**STUDIEVRAGEN**
1. Wat is volgens de tekst over ukiyo-e een bijinga?
2. Ga verder met de tekst over ukiyo-e, aansluitend op de laatste zin.

**TEKSTFRAGMENT**
Als we naar deze ‘Schoonheid, die over haar schouder kijkt’ kijken, dan zien we een mooi voorbeeld van een afbeelding uit het ‘vlietende leven’. Het kleurrijke leven in de uitgaanswijken van Edo (later Tokyo). Afbeeldingen van toneelspelers en courtisanes waren zeer in trek. Een afbeelding als dit wordt wel een bijinga genoemd. Een bijinga is een portret van schone vrouwen en courtisanes.
Hishikawa had veel succes met zijn boekillustraties en ging daarop ontwerpen maken die een hele pagina vulden. Veel van zijn prenten zijn in de loop der tijd helaas verloren gegaan.
De thema’s die bij Hishikawa het meest voorkwamen waren:
shunga (erotische kunst)
yakusha-e (portretten van Kabuki-acteurs) en
bijinga (illustraties van mooie dames)

Taferelen van het Nakamura Kabuki theater – tussen 1684 en 1694
Eén van een paar vouwschermen (van zes panelen) , eveneens toegeschreven aan Hishikawa Moronobu – ukiyo-e



De theaterprent
De acteurs Nakamura Denkurō I en Bando Matakuro, in de rol van Yakko, die een speerdans uitvoert – Torii Kiyonobu
Tussen 1710 en 1715

Twee mannen die elk een speer vasthouden, dansen blootsvoets onder een gordijn waaraan takken van een bloeiende plant hangen.
Materiaal: houtsnede, penseel en rode inkt, penseel en gele inkt, penseel en bruine inkt op papier

Torii Kiyonobu, ook wel Shōbei genoemd (1664, Ōsaka - 1729, Edo [Tokyo]) was de stichter van de Torii-school. De enige Ukiyo-e school die tot op heden heeft overleefd.
Torii leerde schilderen van zijn vader, de acteur-schilder Kiyomoto, die ooit een vrouwelijke rol speelde in Ōsaka. Nadat het gezin in 1687 naar Edo (nu Tokio) was verhuisd, ging Torii affiches schilderen voor het Kabuki-theater. Hij illustreerde ook boeken in de Ukiyo-e stijl; maar met zijn contacten in de Kabuki-wereld begon hij talloze portretten van acteurs te ontwerpen, die als afdrukken moesten worden gereproduceerd. De nauwe associatie van de Torii-familie met het Kabuki-theater was ook de sleutel tot het voortbestaan ​​van de Torii-school.

**Opgeslagen materiaal**
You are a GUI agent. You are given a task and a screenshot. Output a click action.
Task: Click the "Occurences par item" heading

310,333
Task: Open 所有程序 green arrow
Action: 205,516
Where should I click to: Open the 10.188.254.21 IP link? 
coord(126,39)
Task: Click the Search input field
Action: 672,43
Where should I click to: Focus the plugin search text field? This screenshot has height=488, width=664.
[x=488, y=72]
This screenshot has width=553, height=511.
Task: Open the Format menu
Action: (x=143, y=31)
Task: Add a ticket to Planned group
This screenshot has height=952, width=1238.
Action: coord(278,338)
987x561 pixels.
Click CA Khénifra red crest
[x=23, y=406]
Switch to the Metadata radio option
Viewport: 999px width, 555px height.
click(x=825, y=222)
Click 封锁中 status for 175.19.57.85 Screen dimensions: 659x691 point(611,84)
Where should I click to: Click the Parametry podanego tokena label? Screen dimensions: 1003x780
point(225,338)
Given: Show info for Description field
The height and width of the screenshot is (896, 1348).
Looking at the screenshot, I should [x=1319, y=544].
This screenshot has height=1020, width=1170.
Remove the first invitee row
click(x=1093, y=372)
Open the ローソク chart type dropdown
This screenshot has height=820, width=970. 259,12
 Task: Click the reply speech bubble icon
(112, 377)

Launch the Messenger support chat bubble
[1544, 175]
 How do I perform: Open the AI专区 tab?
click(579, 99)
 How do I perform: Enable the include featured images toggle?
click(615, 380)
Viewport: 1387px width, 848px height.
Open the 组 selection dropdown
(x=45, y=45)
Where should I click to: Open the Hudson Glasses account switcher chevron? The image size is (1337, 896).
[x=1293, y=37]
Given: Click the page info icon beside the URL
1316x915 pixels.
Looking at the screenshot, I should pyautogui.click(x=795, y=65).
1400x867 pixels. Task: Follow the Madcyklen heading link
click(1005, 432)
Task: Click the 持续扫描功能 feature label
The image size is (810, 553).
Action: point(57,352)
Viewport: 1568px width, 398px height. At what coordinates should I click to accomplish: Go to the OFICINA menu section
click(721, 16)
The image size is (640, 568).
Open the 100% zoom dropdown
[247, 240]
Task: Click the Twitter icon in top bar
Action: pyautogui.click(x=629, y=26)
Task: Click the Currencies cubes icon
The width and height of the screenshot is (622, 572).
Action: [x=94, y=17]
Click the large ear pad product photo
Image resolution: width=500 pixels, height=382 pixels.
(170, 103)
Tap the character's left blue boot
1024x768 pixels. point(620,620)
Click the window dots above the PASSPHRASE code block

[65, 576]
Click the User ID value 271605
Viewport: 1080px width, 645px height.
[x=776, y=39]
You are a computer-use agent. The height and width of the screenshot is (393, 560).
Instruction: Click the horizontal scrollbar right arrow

**ANTWOORDEN PER OPDRACHT**
1. Een portret van schone vrouwen en courtisanes.

2.
Torii blonk o.a. uit in het tekenen van portretten van de schoonheden van zijn tijd in een realistische, maar sierlijke stijl.
Shōgi gachō ("Album van Courtisanes") en de tweedelige Fūryū shihō byōbu ("Portretten van Beroemde Acteurs"), beide gedrukt in 1700, zijn zijn representatieve werken.

Torii Kiyonobu I  (1664–1729)
De acteur Nakamura Gentaro als Takiguchi's vrouw Shinonome
Tussen 1697 en 1708
Houtblok prent, Brooklyn Museum

De Edo-periode (1615-1868) – Deel II

Kabuki, dat werd uitgevoerd in ingewikkelde kostuums en vaak met opvallende make-up, schotelde de toeschouwers zeer vermakelijke stukken uit traditionele legendes, historische gebeurtenissen en klassieke of populaire verhalen voor. Deze samensmelting van dans en drama was afgeleid van het oude Nō-theater. Kabuki werd in het begin van de zeventiende eeuw in Kyoto geïntroduceerd door een vrouwelijke kunstenaar met de naam Okuni.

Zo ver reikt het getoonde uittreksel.